-------- MATERIAL FOR THIS TASK

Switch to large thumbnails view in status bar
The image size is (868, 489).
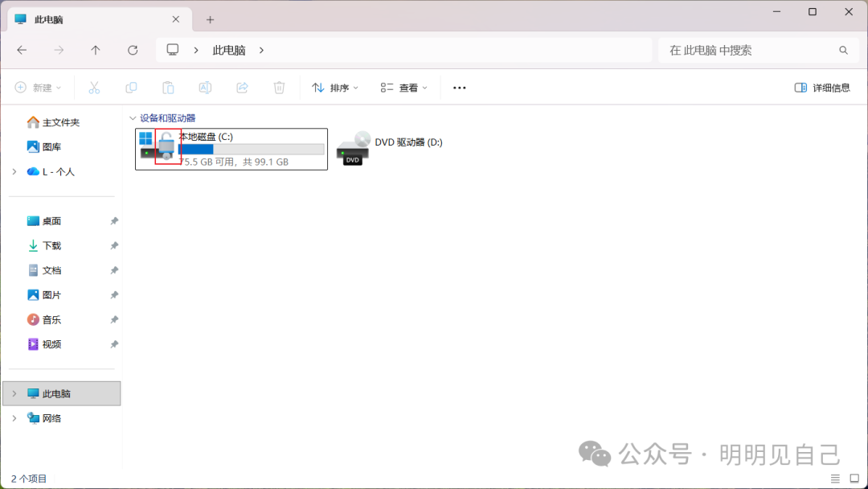pyautogui.click(x=854, y=479)
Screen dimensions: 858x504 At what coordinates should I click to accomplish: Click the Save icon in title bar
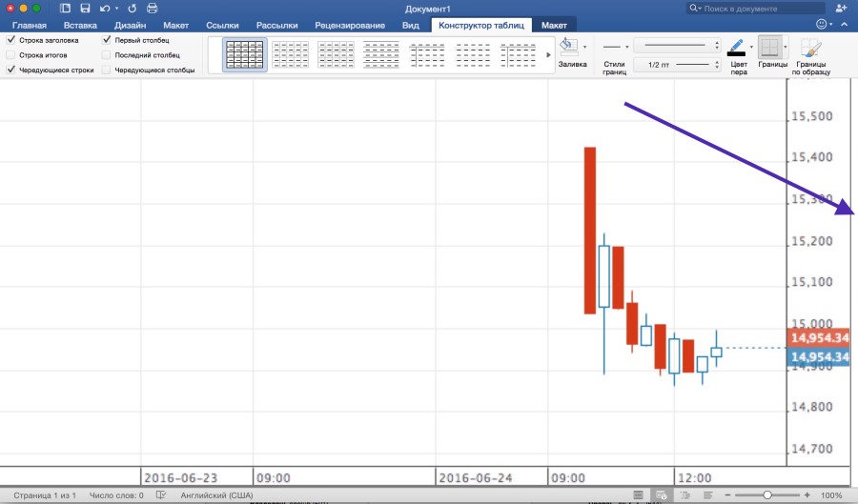coord(85,9)
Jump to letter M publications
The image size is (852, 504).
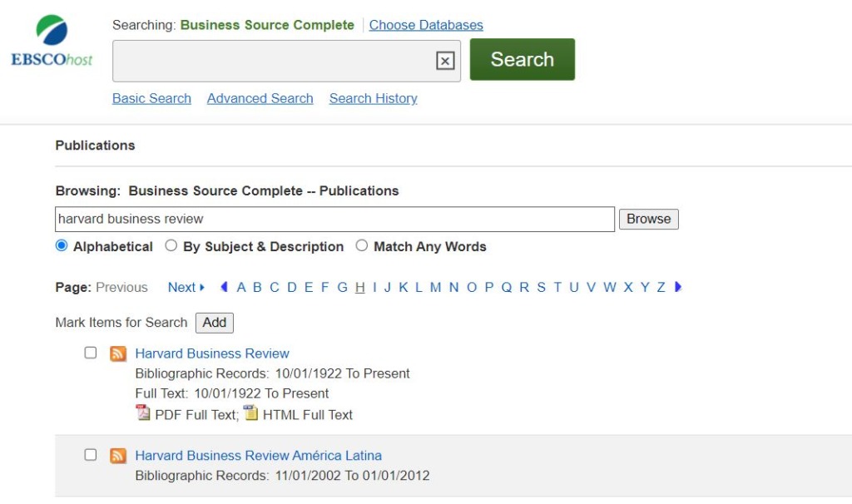pos(435,287)
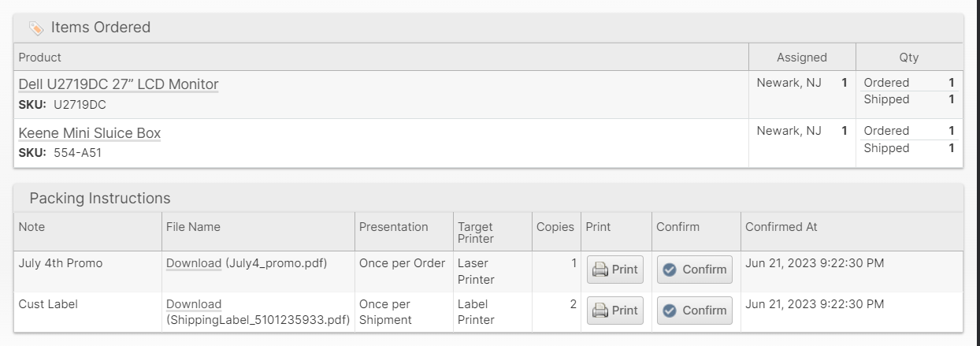Screen dimensions: 980x346
Task: Download the July4_promo.pdf file
Action: [x=194, y=263]
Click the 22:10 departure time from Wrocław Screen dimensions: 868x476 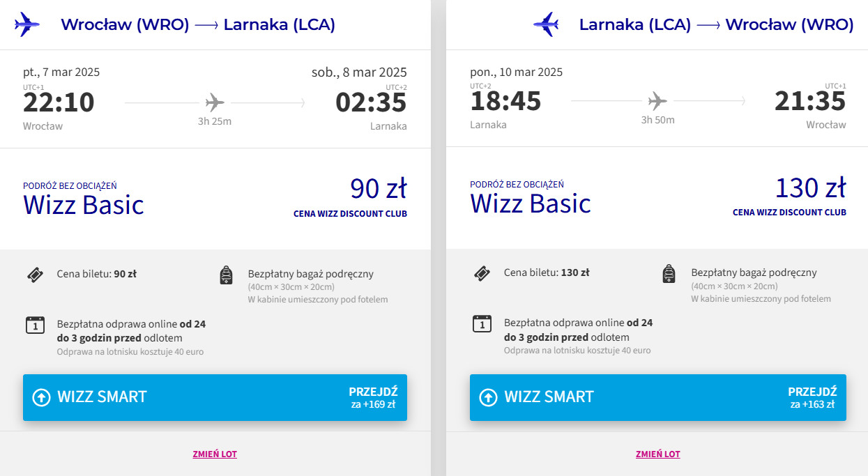tap(59, 102)
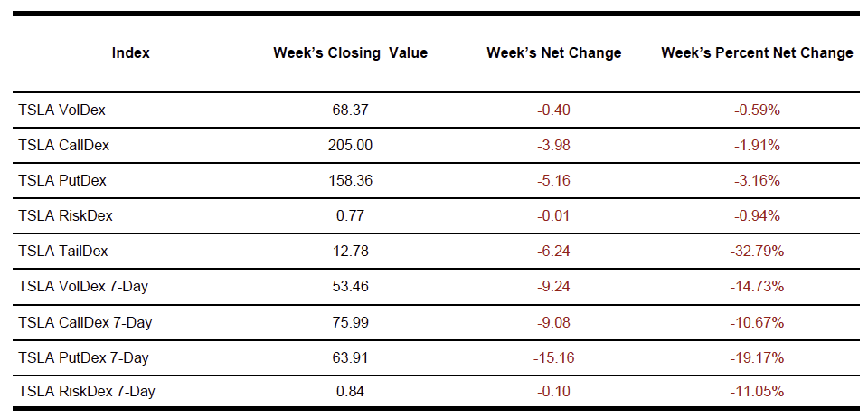Click the percent change value -11.05%
Image resolution: width=868 pixels, height=419 pixels.
(757, 392)
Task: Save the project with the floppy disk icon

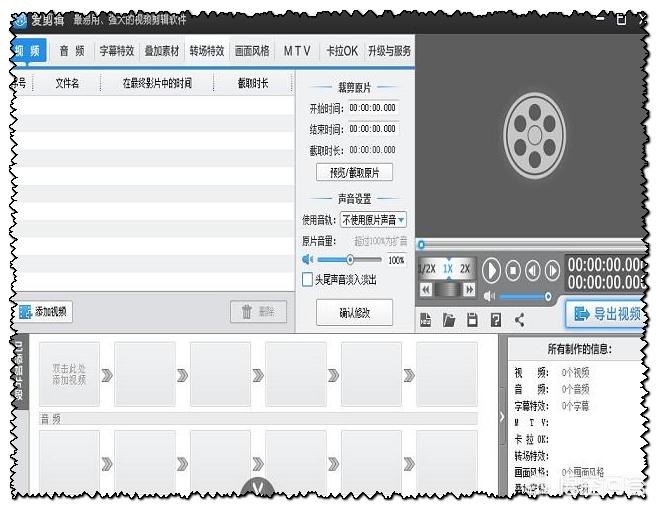Action: (x=472, y=320)
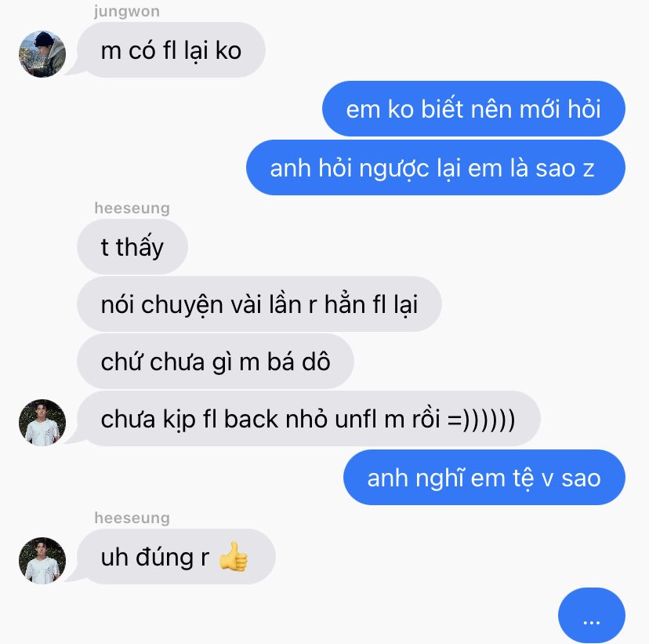This screenshot has width=649, height=644.
Task: Tap the 't thấy' message bubble
Action: point(132,246)
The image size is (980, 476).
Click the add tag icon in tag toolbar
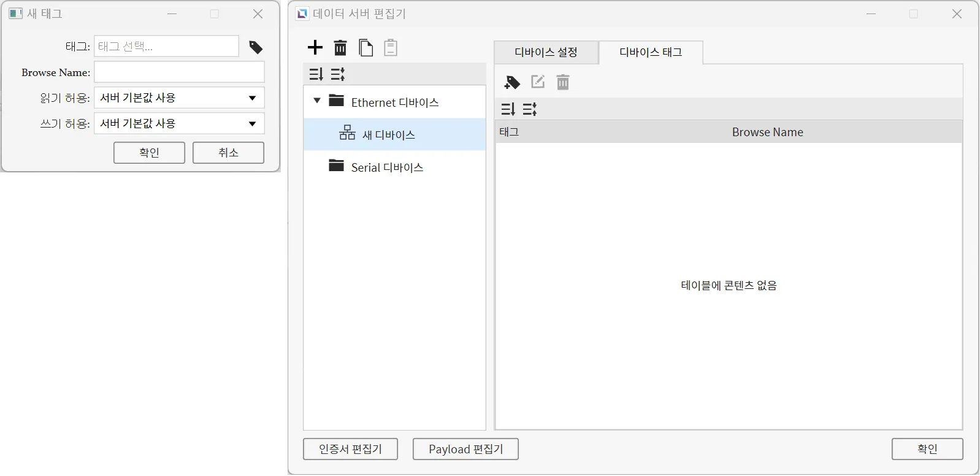pos(512,82)
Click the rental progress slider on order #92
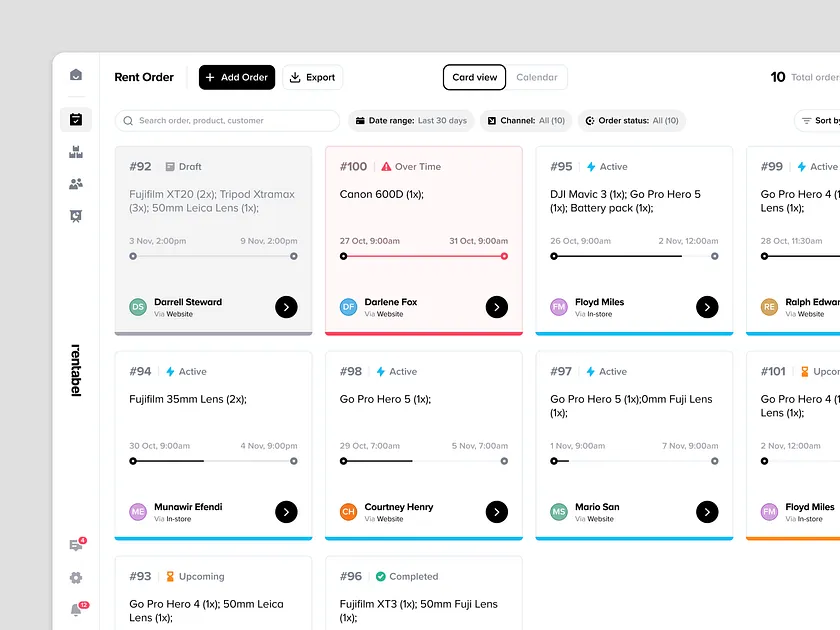 pyautogui.click(x=212, y=256)
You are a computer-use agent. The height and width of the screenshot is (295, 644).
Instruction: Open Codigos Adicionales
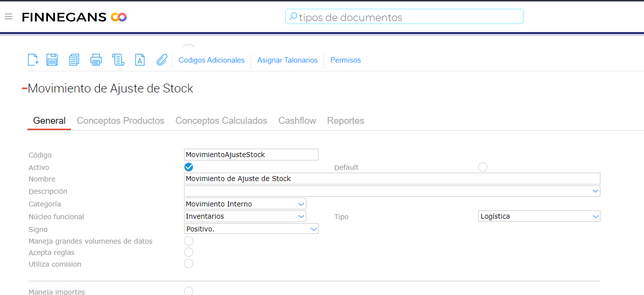[x=211, y=60]
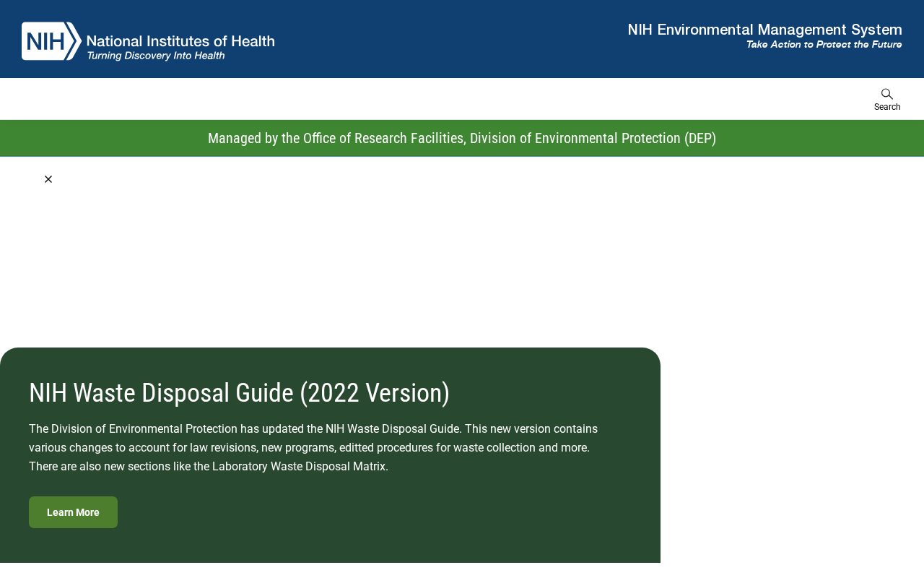Viewport: 924px width, 578px height.
Task: Click the Learn More button
Action: pyautogui.click(x=73, y=512)
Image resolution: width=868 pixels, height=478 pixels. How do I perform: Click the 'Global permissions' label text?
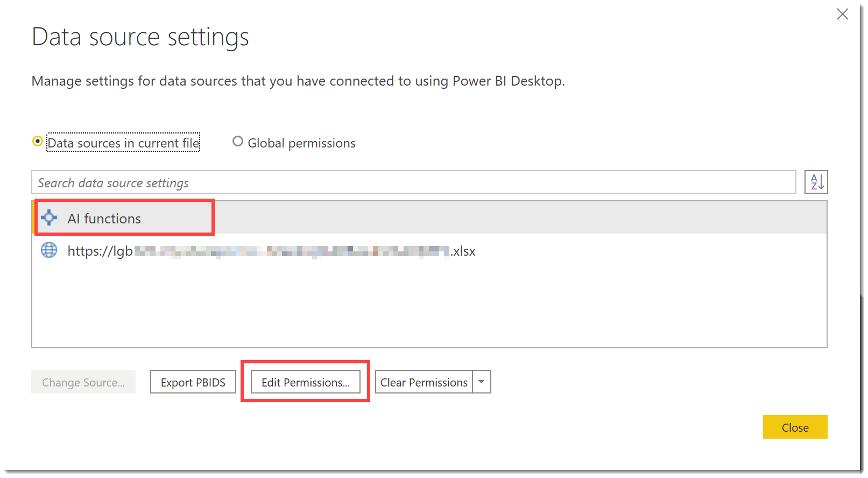(301, 143)
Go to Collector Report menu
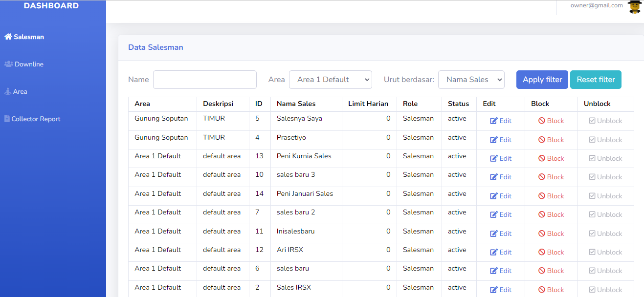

----------------

(ASSIGNMENT)
Each line from the line containing "You are a computer-use" through the final line of the data above must be retyped exactly; nothing else, and no pictures, may appear.

(RESPONSE FOR THIS EXERCISE)
You are a computer-use agent. The height and width of the screenshot is (295, 644).
Instruction: Open Codigos Adicionales
[x=211, y=60]
Viewport: 924px width, 578px height.
Task: Click the Learn More button
Action: pyautogui.click(x=73, y=512)
Image resolution: width=868 pixels, height=478 pixels. How do I perform: Click the 'Global permissions' label text?
(301, 143)
Go to Collector Report menu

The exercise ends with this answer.